I do not have much knowledge of this topic, so I would like also if you can give me some basic references regarding this, in addition to a possible answer to my question.
Given an abelian variety $A$ defined over a field $K$ , and a positive integer $m$, we consider the $m$ division points $A[m](\overline{K})$ of $A$. Also, we consider the $m$-division field $K_{A,m}:=K(A[m])$ and the $m$-division Galois group $G_{A,m}:=Gal(K_m/K)$ of $A$.
For an abelian variety $A$ defined over a number field $K$ (we can suppose with some additional conditions), and its reduction $A_\mathfrak{p}$ modulo a prime $\mathfrak{p}\in \mathcal{O}_K$ (we can suppose with some additional conditions, in particular, such that it has good reduction), what are the relations between $$ A[m],A_\mathfrak{p}[m], K_{A,m}, K_{A_\mathfrak{p},m}, G_{A,m} \text{ and } G_{A_\mathfrak{p},m}? $$
Thanks in advance.
I am supposing that $\mathfrak{p}$ is a prime of good reduction, so $A_{\mathfrak{p}}$ is an abelian variety.
Second, I understand that for $A[m]$ you mean the $m$-torsion points, not the "$m$-division points": so the kernel of the multiplication by $m$. This is generally a finite flat group scheme, and not étale if the characteristic of the field divides $m$.
If $m$ is non-zero modulo $\mathfrak{p}$ then multiplication by $m$ is an étale morphism of group schemes, hence its kernel $A_{\mathfrak{p}}[m]$ is étale.

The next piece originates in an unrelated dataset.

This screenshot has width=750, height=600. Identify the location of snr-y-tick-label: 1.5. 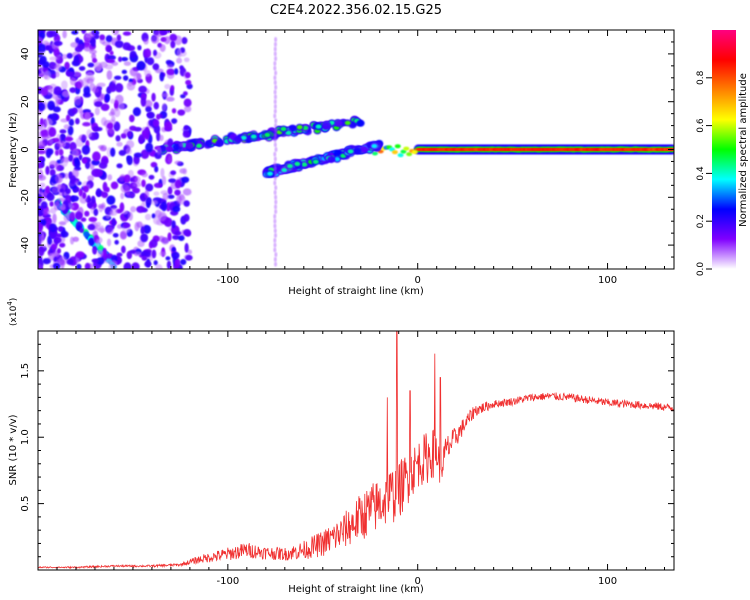
(26, 371).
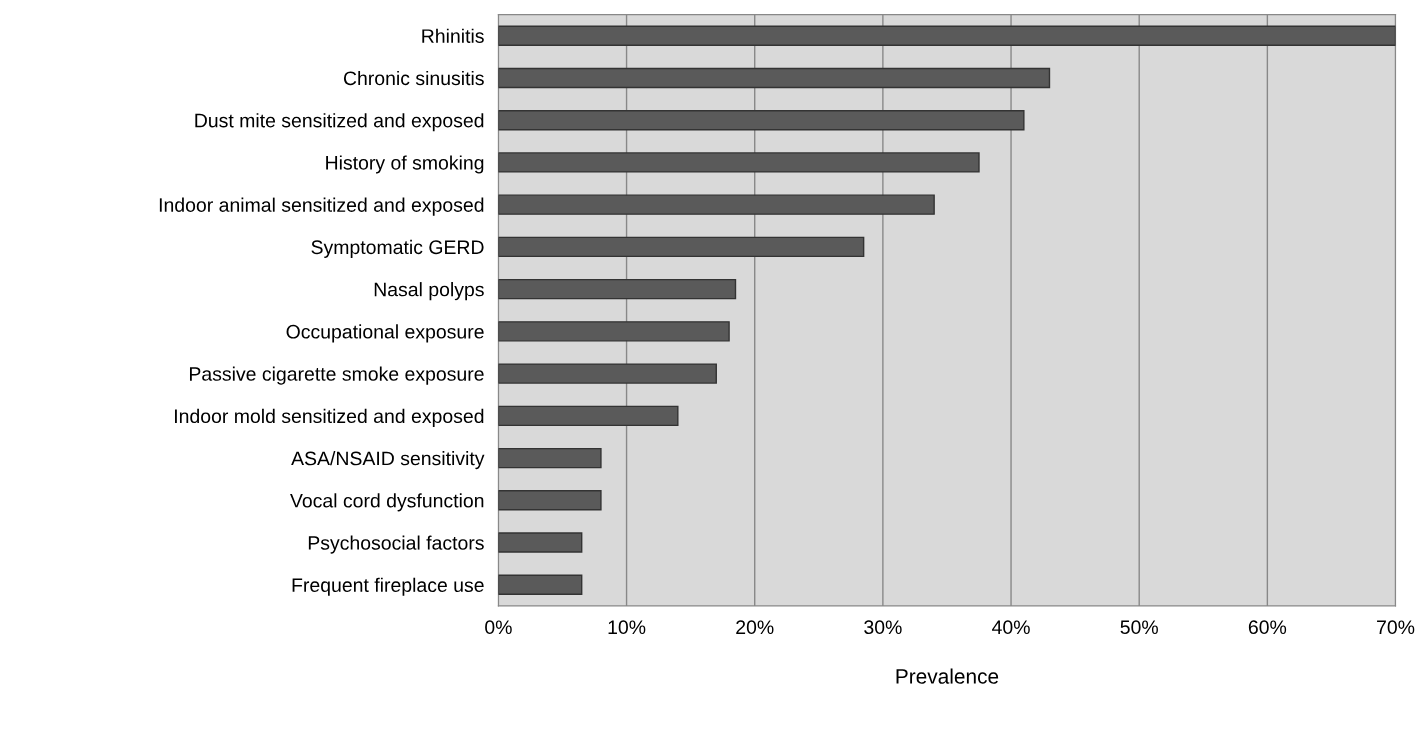  I want to click on y-tick-label: Vocal cord dysfunction, so click(387, 502).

Therefore it is classified by the points $A_{\mathfrak{p}}[m](\overline{k_{\mathfrak{p}}})$, where $k_{\mathfrak{p}}$ is the residue field of $K$ (i.e., of the ring of integers) at $\mathfrak{p}$, as a abelian group together with an action of the absolute Galois group $G_{\mathfrak{p}}$ of $k_{\mathfrak{p}}$. The action factorizes though what you call $G_{A_{\mathfrak{p}},m}$, and the group is (as a group) isomorphic to $(\mathbb{Z}/m\mathbb{Z})^{2d}$, where $d=\dim(A)$.
Now, choosing a prime $\mathfrak{P}$ of $K_{A,m}$ above $\mathfrak{p}$ it gives you a decomposition group $D_\mathfrak{P}$ of $G_{A,m}$, and inertia subgroup $I_\mathfrak{P}$ and a residue field $k_\mathfrak{P}$. The hypothesis on $\mathfrak{P}$ imply that the action of the inertia subgroup acts trivially (by the Criterion of Néron-Ogg-Shafarevich).
Then one has that $$G_{A_\mathfrak{p},m}\cong D_\mathfrak{P}/I_\mathfrak{P},$$ the residue field $k_\mathfrak{P}$ is isomorphic to $k(A_{\mathfrak{p}}[m](\overline{k_{\mathfrak{p}}}))$ and $A_{\mathfrak{p}}[m](\overline{k_{\mathfrak{p}}})$ is equal to $A[m](\overline{K})$ with the natural action of $D_\mathfrak{P}/I_\mathfrak{P}$.